*** Opening Data listing ***

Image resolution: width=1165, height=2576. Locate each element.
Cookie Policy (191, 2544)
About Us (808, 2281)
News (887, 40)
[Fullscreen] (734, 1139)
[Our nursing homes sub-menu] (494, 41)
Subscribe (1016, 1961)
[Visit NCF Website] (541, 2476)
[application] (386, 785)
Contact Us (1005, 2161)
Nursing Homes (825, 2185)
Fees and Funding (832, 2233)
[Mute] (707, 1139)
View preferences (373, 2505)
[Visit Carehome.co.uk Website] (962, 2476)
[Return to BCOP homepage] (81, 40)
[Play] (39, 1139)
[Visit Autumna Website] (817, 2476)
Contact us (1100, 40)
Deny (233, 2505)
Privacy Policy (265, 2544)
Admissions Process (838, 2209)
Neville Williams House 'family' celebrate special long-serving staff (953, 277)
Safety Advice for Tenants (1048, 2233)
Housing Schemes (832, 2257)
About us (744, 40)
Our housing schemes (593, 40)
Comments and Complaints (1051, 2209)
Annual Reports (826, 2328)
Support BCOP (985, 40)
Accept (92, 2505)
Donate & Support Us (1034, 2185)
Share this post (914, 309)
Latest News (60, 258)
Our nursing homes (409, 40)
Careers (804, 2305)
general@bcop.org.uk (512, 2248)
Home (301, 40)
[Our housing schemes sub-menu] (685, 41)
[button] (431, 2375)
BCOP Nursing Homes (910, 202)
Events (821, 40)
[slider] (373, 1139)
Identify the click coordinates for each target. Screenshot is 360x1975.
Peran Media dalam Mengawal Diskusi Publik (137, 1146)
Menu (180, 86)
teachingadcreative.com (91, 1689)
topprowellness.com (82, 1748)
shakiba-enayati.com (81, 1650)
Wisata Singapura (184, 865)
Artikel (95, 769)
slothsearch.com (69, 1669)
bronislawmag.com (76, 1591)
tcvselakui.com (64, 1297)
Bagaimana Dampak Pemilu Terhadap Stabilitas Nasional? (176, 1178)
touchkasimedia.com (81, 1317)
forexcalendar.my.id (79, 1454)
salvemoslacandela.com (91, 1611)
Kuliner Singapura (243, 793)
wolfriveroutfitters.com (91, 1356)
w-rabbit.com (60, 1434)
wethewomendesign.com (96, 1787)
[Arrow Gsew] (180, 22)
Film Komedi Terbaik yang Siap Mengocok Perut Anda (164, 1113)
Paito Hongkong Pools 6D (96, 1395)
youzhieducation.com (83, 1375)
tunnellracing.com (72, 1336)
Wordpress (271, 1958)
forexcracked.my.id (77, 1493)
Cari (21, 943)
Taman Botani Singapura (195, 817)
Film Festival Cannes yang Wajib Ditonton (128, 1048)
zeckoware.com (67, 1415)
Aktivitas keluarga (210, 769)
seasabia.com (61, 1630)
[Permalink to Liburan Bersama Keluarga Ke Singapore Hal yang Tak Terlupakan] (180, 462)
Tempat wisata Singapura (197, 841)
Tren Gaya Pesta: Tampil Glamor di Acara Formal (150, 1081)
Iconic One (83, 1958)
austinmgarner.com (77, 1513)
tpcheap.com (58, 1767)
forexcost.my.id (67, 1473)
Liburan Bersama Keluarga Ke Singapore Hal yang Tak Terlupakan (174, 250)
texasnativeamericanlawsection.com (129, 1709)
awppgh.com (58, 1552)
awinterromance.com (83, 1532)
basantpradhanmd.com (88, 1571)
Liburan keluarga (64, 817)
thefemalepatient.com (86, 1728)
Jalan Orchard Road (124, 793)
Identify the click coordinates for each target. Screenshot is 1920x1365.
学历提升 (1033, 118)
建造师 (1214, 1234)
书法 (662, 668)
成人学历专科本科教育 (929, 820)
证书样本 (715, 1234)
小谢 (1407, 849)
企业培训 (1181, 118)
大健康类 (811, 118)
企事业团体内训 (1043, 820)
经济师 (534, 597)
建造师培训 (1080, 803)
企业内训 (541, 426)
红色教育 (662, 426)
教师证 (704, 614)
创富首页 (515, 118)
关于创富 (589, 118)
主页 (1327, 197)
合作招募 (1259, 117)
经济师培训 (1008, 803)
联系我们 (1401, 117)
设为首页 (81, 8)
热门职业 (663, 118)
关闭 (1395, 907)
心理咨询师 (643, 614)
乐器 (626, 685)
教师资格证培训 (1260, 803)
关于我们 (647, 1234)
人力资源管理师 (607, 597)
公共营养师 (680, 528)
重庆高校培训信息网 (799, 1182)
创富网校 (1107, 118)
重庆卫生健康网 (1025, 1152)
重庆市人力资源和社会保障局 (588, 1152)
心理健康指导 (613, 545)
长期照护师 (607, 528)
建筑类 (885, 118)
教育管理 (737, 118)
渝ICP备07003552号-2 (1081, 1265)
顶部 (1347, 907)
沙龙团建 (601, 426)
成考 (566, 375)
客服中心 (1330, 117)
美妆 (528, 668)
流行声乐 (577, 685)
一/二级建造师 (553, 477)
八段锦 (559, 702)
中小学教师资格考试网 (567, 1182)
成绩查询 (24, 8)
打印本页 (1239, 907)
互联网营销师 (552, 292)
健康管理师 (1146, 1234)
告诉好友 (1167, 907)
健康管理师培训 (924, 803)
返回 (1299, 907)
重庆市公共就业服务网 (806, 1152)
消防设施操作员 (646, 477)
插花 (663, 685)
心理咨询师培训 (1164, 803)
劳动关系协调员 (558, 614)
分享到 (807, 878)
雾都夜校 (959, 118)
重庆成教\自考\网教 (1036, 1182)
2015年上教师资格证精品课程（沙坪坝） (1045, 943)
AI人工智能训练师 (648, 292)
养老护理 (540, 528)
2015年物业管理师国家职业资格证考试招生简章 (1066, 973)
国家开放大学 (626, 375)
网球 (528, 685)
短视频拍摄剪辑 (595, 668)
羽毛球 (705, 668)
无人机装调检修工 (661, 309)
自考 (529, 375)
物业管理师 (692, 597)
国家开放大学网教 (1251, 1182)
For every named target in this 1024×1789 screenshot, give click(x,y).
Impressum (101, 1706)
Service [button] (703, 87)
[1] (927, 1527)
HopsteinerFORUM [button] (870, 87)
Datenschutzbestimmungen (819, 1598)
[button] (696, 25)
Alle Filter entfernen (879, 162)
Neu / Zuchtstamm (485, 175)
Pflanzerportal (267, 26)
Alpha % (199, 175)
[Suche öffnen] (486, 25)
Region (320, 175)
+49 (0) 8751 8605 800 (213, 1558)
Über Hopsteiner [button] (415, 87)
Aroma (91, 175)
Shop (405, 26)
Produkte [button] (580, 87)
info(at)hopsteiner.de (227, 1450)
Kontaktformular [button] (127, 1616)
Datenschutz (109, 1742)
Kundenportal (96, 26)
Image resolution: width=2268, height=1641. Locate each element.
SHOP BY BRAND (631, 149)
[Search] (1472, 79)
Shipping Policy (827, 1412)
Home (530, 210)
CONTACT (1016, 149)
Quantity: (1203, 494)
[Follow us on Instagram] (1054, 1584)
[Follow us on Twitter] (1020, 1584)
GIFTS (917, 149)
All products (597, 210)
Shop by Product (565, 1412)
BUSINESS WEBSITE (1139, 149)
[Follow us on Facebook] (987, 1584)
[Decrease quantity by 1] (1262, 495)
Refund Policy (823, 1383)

*** Closing Data listing ***

• **Exercise prompt**
Across all of the records above, how many lines include the string "width"? Answer with one number only.

• **Task result**
2